Néanmoins, il faut concéder une réalisation particulièrement réussie.
Tout d'abord, Tom Holland offre une palette de jeu tout bonnement impressionnante. La voix, les accents, la posture, les expressions faciales : tout y passe, avec finesse, justesse et succès.
On peut également noter la photographie, qui ne cesse jamais de guider l'oeil, de suppléer aux dialogues, et de symboliser le non-dit. En terme d'ingéniosité, c'est très fort.
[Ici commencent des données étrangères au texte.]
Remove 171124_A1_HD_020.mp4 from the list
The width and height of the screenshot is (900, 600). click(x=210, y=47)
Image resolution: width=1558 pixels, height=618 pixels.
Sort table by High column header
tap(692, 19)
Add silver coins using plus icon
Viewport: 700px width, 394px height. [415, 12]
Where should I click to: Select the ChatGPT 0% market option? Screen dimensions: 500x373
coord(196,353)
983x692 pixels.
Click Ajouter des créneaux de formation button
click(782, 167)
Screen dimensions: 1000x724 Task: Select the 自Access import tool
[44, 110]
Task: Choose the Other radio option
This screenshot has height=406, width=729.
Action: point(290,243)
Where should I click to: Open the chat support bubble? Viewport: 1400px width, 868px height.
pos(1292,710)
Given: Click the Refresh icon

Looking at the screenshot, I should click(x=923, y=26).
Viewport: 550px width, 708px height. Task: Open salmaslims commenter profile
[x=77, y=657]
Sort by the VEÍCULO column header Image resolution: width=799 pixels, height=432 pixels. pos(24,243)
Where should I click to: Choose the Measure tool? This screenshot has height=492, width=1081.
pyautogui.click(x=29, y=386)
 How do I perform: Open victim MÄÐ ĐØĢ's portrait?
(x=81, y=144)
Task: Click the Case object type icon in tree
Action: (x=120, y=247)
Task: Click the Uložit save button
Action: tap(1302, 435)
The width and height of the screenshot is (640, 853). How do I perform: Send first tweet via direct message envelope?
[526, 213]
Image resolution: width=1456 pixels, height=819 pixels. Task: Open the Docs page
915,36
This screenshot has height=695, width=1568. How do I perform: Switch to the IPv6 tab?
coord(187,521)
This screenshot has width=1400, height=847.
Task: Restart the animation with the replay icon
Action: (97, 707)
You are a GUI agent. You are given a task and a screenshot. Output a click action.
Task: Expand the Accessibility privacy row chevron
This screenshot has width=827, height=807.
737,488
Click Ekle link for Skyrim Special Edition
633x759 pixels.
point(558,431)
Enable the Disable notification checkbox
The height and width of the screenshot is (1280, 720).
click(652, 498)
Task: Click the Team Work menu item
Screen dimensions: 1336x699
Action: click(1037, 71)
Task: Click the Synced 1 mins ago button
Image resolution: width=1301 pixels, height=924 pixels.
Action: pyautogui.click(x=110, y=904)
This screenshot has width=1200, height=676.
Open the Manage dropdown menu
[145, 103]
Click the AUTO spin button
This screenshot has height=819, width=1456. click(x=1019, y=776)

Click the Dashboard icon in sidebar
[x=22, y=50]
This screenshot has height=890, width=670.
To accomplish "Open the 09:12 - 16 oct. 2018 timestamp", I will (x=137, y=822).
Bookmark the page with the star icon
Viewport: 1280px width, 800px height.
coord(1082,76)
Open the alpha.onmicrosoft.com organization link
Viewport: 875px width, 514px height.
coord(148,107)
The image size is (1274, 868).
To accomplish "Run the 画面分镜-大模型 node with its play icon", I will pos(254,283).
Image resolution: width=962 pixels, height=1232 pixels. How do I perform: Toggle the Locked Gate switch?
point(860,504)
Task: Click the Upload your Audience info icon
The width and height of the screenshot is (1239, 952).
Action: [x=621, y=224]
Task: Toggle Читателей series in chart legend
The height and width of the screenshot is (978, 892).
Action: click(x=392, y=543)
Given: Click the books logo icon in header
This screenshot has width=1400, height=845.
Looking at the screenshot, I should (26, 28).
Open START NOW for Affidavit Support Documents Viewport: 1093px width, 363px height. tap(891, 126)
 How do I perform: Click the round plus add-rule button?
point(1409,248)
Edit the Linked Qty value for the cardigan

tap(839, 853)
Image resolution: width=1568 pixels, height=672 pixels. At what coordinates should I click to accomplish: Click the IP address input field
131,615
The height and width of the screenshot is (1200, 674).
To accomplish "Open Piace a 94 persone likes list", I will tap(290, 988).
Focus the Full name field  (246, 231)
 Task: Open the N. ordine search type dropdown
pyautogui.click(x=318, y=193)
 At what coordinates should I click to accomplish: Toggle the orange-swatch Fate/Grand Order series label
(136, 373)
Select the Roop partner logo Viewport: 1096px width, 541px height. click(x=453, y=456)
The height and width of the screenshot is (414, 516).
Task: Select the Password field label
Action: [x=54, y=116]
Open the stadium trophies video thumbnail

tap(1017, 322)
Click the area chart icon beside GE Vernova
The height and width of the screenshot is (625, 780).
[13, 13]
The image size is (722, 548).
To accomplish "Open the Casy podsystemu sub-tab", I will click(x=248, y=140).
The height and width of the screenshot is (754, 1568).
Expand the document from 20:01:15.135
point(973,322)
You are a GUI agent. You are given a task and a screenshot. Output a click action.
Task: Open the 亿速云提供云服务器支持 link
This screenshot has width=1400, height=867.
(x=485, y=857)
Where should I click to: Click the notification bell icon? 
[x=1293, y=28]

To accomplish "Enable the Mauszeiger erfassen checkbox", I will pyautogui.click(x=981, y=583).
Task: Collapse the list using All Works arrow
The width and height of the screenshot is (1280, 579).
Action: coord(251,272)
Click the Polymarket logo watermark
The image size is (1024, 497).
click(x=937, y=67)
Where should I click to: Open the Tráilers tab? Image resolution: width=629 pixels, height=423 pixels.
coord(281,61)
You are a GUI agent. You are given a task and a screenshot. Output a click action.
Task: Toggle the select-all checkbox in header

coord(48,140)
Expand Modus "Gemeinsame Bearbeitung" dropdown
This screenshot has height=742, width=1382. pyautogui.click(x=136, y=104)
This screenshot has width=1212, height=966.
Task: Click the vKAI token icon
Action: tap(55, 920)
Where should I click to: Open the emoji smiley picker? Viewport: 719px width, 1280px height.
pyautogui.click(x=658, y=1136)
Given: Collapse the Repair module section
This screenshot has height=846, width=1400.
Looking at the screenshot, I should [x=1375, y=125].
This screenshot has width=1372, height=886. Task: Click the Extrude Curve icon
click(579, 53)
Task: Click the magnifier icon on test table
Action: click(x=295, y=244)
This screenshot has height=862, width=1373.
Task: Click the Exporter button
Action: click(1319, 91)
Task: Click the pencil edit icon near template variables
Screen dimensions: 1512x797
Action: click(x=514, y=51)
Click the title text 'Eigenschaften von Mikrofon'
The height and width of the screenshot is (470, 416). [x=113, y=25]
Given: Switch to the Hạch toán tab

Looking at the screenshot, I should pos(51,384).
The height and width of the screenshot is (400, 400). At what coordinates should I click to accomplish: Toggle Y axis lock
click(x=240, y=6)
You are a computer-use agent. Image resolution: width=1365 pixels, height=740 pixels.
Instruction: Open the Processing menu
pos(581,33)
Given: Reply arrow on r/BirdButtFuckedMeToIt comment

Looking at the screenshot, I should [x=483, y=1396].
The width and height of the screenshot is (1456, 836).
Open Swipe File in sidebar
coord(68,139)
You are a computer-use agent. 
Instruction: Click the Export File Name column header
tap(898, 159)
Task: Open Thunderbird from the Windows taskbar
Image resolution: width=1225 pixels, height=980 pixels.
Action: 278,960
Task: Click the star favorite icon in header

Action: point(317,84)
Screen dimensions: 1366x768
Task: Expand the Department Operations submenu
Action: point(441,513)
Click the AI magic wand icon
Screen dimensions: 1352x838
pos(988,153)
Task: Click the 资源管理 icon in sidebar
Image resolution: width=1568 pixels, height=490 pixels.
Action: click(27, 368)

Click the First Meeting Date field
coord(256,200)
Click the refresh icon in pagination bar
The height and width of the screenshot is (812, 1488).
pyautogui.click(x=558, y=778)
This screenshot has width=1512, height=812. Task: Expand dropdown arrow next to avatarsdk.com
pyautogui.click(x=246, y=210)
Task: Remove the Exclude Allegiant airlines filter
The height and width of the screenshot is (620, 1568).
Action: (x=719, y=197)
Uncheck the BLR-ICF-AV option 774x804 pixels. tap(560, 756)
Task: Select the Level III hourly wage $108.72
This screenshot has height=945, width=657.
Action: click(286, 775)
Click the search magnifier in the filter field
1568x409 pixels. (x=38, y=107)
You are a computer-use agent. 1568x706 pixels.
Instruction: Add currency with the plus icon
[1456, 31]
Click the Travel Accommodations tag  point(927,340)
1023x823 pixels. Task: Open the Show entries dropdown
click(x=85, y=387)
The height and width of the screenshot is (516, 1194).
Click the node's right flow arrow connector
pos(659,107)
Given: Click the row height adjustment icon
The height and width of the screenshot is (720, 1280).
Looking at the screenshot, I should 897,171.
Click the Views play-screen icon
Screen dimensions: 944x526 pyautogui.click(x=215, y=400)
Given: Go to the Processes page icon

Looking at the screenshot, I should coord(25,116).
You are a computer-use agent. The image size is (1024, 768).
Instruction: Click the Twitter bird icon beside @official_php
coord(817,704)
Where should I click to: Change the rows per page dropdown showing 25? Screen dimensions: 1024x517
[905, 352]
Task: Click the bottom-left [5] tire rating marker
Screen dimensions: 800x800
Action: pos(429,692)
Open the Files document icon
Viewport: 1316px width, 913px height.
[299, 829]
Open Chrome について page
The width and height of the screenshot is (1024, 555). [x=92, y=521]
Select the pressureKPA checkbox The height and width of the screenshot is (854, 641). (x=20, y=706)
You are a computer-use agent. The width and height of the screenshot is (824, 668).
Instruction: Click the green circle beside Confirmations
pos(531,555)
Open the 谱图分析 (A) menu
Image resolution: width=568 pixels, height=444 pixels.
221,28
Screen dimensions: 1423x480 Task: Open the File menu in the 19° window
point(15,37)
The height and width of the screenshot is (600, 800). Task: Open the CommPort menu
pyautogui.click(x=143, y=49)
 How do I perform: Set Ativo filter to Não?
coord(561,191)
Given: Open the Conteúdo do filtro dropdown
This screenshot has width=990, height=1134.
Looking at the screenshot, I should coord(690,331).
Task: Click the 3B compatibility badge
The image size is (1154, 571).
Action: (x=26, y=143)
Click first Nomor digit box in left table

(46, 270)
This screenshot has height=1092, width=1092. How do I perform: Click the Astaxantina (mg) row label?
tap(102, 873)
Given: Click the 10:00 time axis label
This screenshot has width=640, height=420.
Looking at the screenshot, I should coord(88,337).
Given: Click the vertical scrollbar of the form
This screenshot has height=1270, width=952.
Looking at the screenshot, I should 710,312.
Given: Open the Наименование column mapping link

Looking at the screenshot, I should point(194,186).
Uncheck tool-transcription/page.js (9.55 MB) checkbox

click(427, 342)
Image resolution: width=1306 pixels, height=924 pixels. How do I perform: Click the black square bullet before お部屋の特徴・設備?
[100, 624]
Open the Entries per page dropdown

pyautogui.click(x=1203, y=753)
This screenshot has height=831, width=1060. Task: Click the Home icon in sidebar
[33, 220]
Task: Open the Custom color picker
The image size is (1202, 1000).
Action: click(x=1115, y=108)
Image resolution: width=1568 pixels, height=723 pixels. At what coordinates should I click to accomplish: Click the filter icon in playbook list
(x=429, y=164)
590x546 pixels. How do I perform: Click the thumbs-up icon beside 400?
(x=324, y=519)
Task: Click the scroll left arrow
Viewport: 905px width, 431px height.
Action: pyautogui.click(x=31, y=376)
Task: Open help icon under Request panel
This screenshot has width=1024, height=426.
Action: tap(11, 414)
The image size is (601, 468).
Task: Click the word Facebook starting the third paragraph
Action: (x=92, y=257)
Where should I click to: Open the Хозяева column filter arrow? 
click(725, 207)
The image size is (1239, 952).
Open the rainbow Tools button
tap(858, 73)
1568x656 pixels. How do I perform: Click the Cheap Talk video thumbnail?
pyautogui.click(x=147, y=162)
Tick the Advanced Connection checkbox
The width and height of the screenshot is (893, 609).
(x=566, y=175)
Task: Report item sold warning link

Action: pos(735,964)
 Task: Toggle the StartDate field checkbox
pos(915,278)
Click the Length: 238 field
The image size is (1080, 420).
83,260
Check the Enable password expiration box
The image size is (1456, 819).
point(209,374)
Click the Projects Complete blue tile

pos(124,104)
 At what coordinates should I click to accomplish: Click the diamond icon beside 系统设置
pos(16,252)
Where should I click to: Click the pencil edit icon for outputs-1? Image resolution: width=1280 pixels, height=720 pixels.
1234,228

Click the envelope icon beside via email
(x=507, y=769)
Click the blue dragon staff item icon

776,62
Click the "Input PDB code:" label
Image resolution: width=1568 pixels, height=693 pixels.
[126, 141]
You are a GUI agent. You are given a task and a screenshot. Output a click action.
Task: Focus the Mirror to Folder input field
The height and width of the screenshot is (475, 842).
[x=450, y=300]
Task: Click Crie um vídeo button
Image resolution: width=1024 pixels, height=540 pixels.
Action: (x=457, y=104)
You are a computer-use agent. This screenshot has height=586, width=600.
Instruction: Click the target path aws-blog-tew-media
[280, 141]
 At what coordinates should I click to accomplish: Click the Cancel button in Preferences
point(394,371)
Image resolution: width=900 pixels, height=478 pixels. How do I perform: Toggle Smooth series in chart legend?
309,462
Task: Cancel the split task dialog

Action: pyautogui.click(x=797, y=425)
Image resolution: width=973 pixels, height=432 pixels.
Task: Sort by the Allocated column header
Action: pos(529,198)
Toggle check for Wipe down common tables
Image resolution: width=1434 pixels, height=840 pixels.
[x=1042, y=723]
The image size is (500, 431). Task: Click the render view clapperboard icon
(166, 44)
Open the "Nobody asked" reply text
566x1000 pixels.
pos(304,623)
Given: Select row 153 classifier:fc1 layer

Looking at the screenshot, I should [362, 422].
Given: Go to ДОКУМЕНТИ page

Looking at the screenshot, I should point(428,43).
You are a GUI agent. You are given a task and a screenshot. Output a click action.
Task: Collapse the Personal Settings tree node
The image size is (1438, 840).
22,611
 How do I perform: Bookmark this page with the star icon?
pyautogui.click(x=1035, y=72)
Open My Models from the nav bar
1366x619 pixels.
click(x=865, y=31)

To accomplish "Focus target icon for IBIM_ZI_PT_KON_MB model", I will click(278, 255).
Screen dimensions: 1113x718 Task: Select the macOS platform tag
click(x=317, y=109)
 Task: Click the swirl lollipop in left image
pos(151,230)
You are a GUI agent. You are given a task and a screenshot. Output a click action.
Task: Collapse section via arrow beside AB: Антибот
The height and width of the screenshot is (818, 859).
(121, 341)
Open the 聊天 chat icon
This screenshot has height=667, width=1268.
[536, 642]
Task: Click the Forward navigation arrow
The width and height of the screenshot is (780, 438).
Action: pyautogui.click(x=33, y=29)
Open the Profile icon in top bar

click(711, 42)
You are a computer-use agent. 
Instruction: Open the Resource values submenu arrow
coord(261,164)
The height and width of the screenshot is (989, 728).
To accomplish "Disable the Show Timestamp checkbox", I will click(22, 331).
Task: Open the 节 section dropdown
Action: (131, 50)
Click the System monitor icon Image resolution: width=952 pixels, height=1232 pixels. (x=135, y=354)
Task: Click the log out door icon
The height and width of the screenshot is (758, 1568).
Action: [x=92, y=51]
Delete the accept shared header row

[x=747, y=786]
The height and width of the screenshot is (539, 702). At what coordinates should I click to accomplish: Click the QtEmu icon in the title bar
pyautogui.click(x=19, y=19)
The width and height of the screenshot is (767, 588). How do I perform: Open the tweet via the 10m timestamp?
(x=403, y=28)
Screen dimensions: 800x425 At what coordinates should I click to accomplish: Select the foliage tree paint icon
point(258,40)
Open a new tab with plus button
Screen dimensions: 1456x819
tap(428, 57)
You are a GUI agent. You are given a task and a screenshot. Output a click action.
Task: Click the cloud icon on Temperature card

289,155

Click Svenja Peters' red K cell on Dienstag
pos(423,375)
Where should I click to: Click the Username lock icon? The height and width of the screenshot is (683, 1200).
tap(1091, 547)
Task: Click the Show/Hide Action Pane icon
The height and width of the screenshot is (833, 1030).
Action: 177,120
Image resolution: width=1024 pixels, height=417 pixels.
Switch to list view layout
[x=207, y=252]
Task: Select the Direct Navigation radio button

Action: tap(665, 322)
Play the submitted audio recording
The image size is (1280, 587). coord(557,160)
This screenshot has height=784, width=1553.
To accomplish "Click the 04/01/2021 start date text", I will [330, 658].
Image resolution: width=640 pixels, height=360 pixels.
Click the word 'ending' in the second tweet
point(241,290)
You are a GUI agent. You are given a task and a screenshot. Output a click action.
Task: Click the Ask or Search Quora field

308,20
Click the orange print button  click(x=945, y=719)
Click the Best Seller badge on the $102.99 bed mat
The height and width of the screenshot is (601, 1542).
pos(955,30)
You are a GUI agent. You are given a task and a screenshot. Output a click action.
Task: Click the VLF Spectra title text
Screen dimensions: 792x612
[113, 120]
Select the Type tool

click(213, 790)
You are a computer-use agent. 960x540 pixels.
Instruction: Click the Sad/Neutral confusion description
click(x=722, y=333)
En parlant d'ingéniosité, on ne peut d'ailleurs taire l'intelligence de la progression de la série. On sent une préparation en amont, une anticipation, une véritable travail, finalement, qui tend - hélas - à manquer de plus en plus dans des séries livrées toutes faites, pré-mâchées, pour ne réserver ni surprise ni réflexion plus poussées qu'à l'accoutumée au spectateur. L'histoire se déroule, au gré des épisodes, le réalisateur livre ce qu'il tient à livrer, au moment donné, sans anticiper, sans se trahir ou trahir son œuvre. Une oeuvre maîtrisée par son chef.
C'est bien la définition d'un chef-d'œuvre.